● PROBLEM TO SOLVE:
Your copy should hold only the lines from the one with "Viewport: 619px width, 383px" to the one with "You are a computer-use", both included, each exactly as it stands below, with no pictures.

[Items from a data source]

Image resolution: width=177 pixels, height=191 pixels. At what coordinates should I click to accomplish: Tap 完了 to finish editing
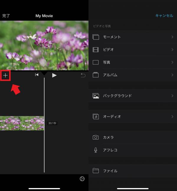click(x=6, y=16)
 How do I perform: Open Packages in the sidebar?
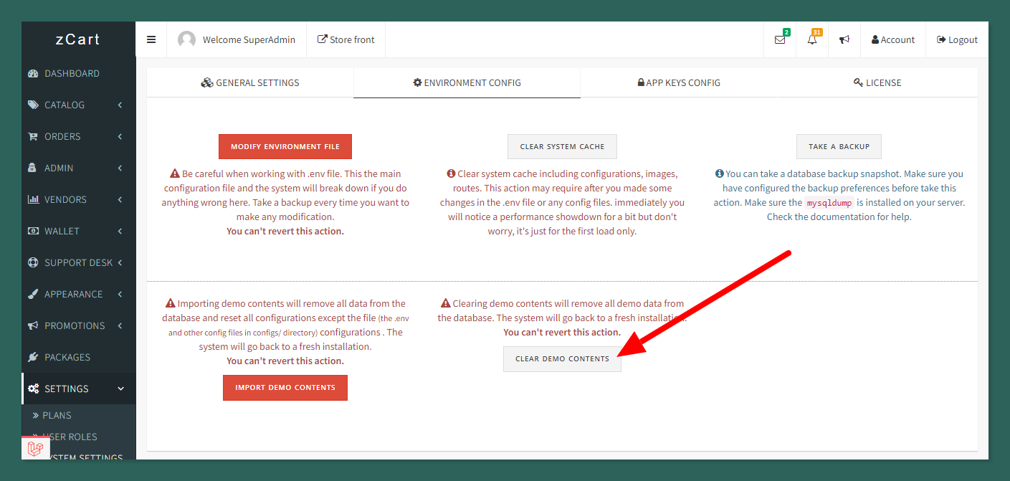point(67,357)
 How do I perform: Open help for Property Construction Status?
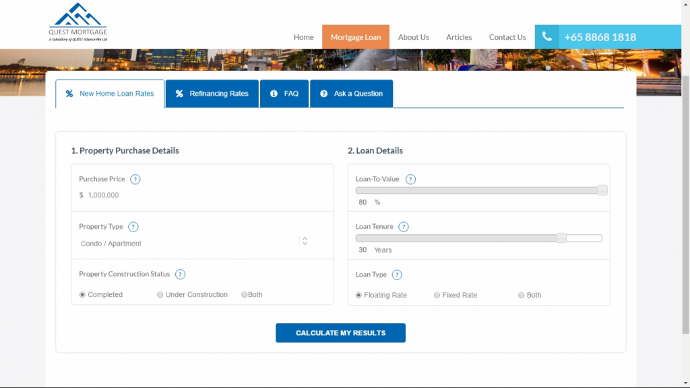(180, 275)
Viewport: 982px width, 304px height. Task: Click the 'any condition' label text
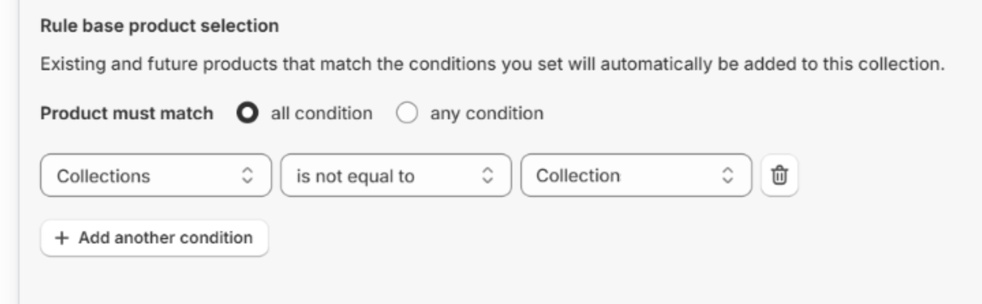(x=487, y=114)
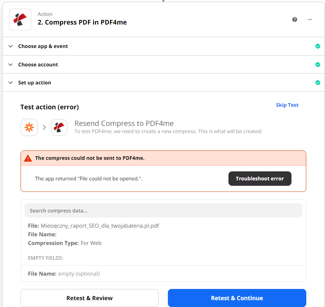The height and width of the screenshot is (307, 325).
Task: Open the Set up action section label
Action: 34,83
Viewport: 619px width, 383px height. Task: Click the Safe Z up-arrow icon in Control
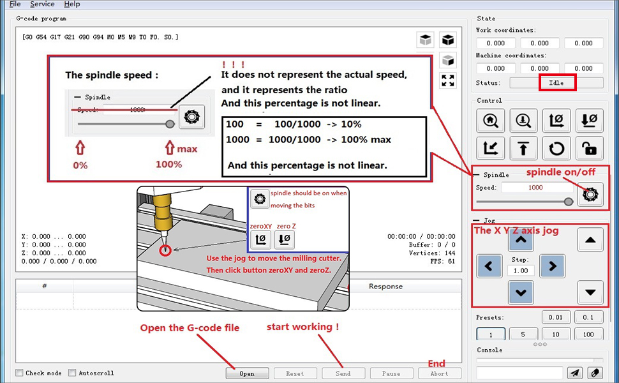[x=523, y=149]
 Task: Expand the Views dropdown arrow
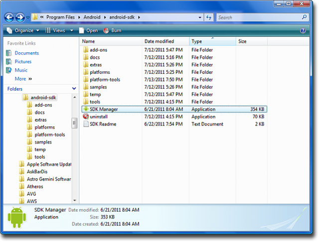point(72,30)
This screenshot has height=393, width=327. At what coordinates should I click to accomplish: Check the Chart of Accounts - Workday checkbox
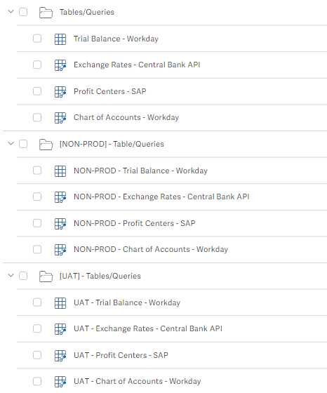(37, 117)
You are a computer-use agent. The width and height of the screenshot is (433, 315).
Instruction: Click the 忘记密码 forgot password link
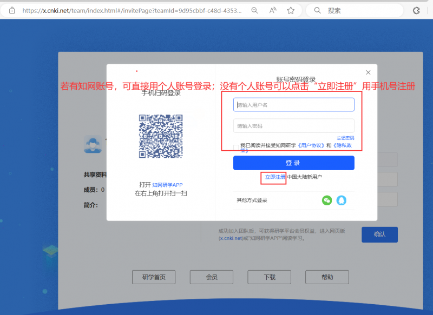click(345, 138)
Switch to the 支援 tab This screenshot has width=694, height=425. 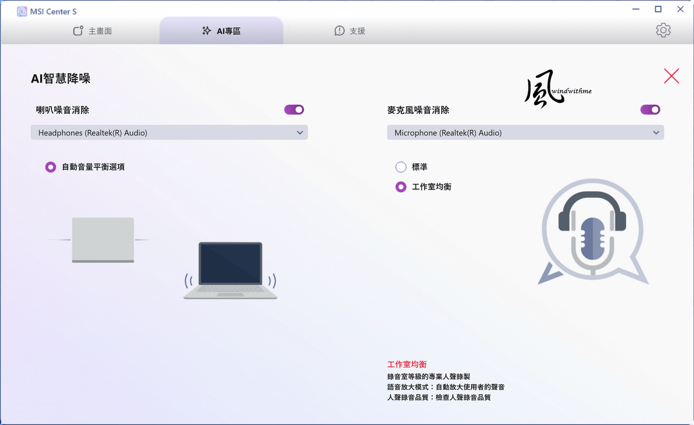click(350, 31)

● SOLUTION TO THE EXERCISE:
Viewport: 619px width, 383px height. Task: Click the Safe Z up-arrow icon in Control
[x=523, y=149]
 Task: Expand the Views dropdown arrow
point(72,30)
This screenshot has height=393, width=327. At what coordinates should I click to accomplish: Check the Chart of Accounts - Workday checkbox
(37, 117)
You are a computer-use agent. The width and height of the screenshot is (433, 315).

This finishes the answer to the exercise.